• **EXERCISE INSTRUCTIONS**:
Only certain lines below are wanted: those starting at the line containing "الحرب في أوكرانيا (90, 2269)" and ending at the line containing "مضيق هرمز (61, 2300)", both included, each retyped exactly.
+++
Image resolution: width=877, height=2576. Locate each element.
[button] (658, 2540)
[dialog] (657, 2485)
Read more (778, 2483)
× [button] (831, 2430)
+++
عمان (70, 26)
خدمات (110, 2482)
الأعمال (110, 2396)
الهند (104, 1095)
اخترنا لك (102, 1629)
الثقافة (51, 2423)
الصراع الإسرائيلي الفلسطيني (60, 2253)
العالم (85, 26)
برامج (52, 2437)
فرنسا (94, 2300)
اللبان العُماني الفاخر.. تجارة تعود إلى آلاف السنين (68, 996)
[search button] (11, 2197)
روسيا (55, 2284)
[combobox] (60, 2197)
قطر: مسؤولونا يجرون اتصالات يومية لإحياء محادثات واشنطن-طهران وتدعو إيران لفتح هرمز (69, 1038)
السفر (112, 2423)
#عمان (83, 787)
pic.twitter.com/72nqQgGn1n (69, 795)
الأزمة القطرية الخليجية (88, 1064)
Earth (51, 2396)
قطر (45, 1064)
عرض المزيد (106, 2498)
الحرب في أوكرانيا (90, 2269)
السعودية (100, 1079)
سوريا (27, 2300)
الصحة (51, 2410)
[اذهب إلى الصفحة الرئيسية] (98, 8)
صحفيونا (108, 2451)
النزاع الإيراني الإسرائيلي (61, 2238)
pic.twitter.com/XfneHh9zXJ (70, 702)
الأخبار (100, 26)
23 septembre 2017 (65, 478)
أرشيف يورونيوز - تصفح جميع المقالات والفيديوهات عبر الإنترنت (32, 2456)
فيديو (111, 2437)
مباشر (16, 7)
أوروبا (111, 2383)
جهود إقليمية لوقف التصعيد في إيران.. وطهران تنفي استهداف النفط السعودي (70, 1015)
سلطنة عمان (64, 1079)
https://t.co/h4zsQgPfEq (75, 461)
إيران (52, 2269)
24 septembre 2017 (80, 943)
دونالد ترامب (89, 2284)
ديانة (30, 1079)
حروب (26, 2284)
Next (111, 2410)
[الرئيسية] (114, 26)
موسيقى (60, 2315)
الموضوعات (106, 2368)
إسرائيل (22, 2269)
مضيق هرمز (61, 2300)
+++
• **TASK ANSWER**:
الحرب في أوكرانيا (90, 2269)
السعودية (100, 1079)
سوريا (27, 2300)
الصحة (51, 2410)
[اذهب إلى الصفحة الرئيسية] (98, 8)
صحفيونا (108, 2451)
النزاع الإيراني الإسرائيلي (61, 2238)
pic.twitter.com/XfneHh9zXJ (70, 702)
الأخبار (100, 26)
23 septembre 2017 (65, 478)
أرشيف يورونيوز - تصفح جميع المقالات والفيديوهات عبر الإنترنت (32, 2456)
فيديو (111, 2437)
مباشر (16, 7)
أوروبا (111, 2383)
جهود إقليمية لوقف التصعيد في إيران.. وطهران تنفي استهداف النفط السعودي (70, 1015)
سلطنة عمان (64, 1079)
https://t.co/h4zsQgPfEq (75, 461)
إيران (52, 2269)
24 septembre 2017 (80, 943)
دونالد ترامب (89, 2284)
ديانة (30, 1079)
حروب (26, 2284)
Next (111, 2410)
[الرئيسية] (114, 26)
موسيقى (60, 2315)
الموضوعات (106, 2368)
إسرائيل (22, 2269)
مضيق هرمز (61, 2300)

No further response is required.